As I said, these are more or less conventional symptoms of geopolitical decline: Great powers still go through the motions but increasingly ineffectually. But what the Council on Foreign Relations types often miss is that, for the man in the street, decline can be very pleasant. In Britain, France, Spain, and the Netherlands, the average citizen lives better than he ever did at the height of Empire. Today’s Europeans enjoy more comfortable lives, have better health, and take more vacations than their grandparents did. The state went into decline, but its subjects enjoyed immense upward mobility. Americans could be forgiven for concluding that, if this is “decline,” bring it on.

But it’s not going to be like that for the United States: Unlike Europe, geopolitical decline and mass downward mobility will go hand in hand. Indeed, they’re already underway. Whenever the economy goes south, experts talk of the housing “bubble,” the tech “bubble,” the credit “bubble.” But the real bubble is the 1950 “American moment,” and our failure to understand that moments are not permanent.

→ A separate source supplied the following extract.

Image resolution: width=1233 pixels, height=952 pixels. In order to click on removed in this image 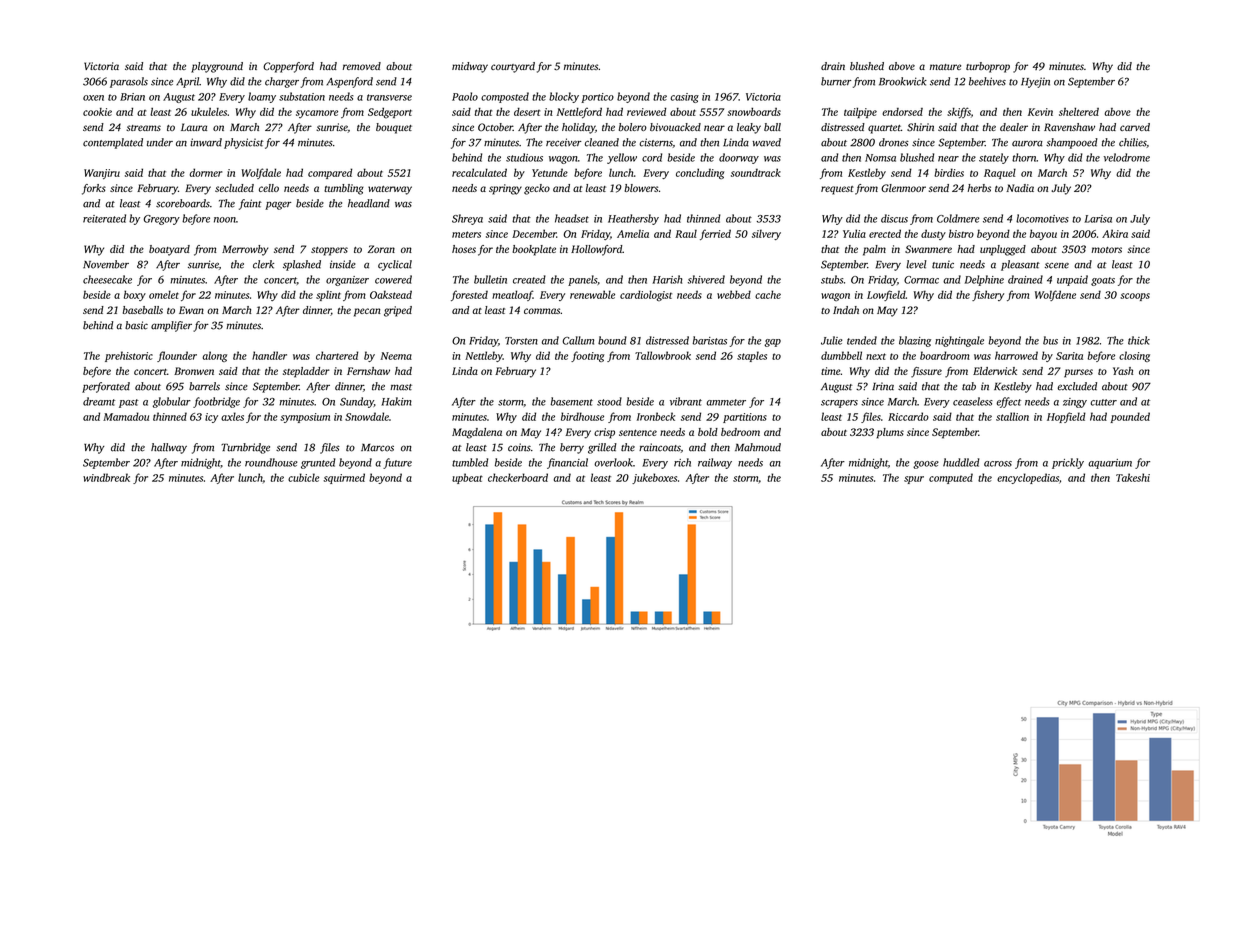, I will do `click(362, 66)`.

The United States emerged from the Second World War as the only industrial power with its factories intact and its cities not reduced to rubble, and assumed that that unprecedented preeminence would last forever: We would always be so far ahead and so flush with cash that we could do anything and spend anything and we would still be Number One. That was the thinking of Detroit’s automakers when they figured they could afford to buy off the unions. The industrial powerhouse of 1950 is now a crime-ridden wasteland with a functioning literacy rate equivalent to West African basket-cases. And yes, Detroit is an outlier, but look at the assumptions its rulers made, and then wonder whether it will seem quite such an outlier in the future.

Take, for example, the complaints of the young Americans currently “occupying” Wall Street. Many protesters have told sympathetic reporters that “it’s our Arab Spring.” Put aside the differences between brutal totalitarian dictatorships and a republic of biennial elections, and simply consider it in economic terms: At the “Occupy” demonstrations, not-so-young college students are demanding that their tuition debt be forgiven. In Egypt, half the population lives in poverty; the country imports more wheat than any other nation on the planet, and the funds to do that will dry up in a couple months’ time. They’re worrying about starvation, not how to fund half a decade of Whatever Studies at Complacency U.